WORK TASK: Starting at the line that contains "DEA Criminal (804, 1402)" in the listing below, write out every line word for word until you have written the line that contains "You are a GUI agent. The screenshot is 239×2576.".
##### PROVIDED RECORDS
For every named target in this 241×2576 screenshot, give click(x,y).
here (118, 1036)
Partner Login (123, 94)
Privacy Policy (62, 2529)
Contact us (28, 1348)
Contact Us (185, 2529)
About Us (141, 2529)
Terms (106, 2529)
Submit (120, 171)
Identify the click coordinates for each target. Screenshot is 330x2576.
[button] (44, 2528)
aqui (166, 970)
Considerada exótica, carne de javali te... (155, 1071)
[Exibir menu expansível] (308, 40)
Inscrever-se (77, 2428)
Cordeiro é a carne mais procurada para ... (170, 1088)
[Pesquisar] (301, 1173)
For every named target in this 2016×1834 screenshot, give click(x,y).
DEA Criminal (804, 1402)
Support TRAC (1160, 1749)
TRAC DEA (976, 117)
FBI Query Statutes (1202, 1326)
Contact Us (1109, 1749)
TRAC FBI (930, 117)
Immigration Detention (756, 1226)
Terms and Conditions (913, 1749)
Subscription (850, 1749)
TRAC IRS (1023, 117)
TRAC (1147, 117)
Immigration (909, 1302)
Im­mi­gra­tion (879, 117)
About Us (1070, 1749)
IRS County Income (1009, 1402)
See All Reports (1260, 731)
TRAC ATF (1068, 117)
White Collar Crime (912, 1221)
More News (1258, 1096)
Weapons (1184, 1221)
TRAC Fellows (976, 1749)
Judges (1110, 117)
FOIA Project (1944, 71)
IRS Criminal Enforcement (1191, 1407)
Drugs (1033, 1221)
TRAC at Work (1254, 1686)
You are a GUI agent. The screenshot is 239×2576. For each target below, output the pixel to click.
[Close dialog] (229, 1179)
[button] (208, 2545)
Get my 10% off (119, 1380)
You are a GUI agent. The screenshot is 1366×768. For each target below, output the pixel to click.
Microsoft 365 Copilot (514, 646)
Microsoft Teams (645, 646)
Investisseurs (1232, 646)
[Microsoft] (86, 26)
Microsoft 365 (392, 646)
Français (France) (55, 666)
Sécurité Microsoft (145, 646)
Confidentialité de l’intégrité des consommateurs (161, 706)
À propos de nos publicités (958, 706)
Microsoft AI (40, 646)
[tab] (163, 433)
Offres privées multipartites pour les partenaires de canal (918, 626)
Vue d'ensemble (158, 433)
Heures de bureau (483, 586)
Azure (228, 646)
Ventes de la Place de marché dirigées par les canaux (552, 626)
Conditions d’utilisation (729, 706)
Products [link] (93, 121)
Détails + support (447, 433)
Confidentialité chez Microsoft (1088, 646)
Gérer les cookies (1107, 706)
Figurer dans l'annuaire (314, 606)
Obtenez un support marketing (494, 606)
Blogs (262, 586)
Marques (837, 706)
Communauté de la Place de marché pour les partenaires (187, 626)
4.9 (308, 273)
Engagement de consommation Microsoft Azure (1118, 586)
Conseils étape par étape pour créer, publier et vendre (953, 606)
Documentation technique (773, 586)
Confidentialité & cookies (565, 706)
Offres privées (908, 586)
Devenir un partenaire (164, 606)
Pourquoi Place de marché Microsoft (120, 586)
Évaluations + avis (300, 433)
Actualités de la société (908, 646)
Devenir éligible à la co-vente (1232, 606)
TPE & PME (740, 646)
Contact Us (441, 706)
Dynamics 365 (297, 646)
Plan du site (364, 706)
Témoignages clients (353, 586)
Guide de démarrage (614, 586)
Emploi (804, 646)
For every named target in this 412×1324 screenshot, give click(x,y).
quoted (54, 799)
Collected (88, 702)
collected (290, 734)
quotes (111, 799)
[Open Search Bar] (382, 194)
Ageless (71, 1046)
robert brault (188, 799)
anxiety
##########
EXERCISE RESPONSE:
DEA Criminal (804, 1402)
Support TRAC (1160, 1749)
TRAC DEA (976, 117)
FBI Query Statutes (1202, 1326)
Contact Us (1109, 1749)
TRAC FBI (930, 117)
Immigration Detention (756, 1226)
Terms and Conditions (913, 1749)
Subscription (850, 1749)
TRAC IRS (1023, 117)
TRAC (1147, 117)
Immigration (909, 1302)
Im­mi­gra­tion (879, 117)
About Us (1070, 1749)
IRS County Income (1009, 1402)
See All Reports (1260, 731)
TRAC ATF (1068, 117)
White Collar Crime (912, 1221)
More News (1258, 1096)
Weapons (1184, 1221)
TRAC Fellows (976, 1749)
Judges (1110, 117)
FOIA Project (1944, 71)
IRS Criminal Enforcement (1191, 1407)
Drugs (1033, 1221)
TRAC at Work (1254, 1686)
You are a GUI agent. The screenshot is 239×2576. For each target below, output the pixel to click.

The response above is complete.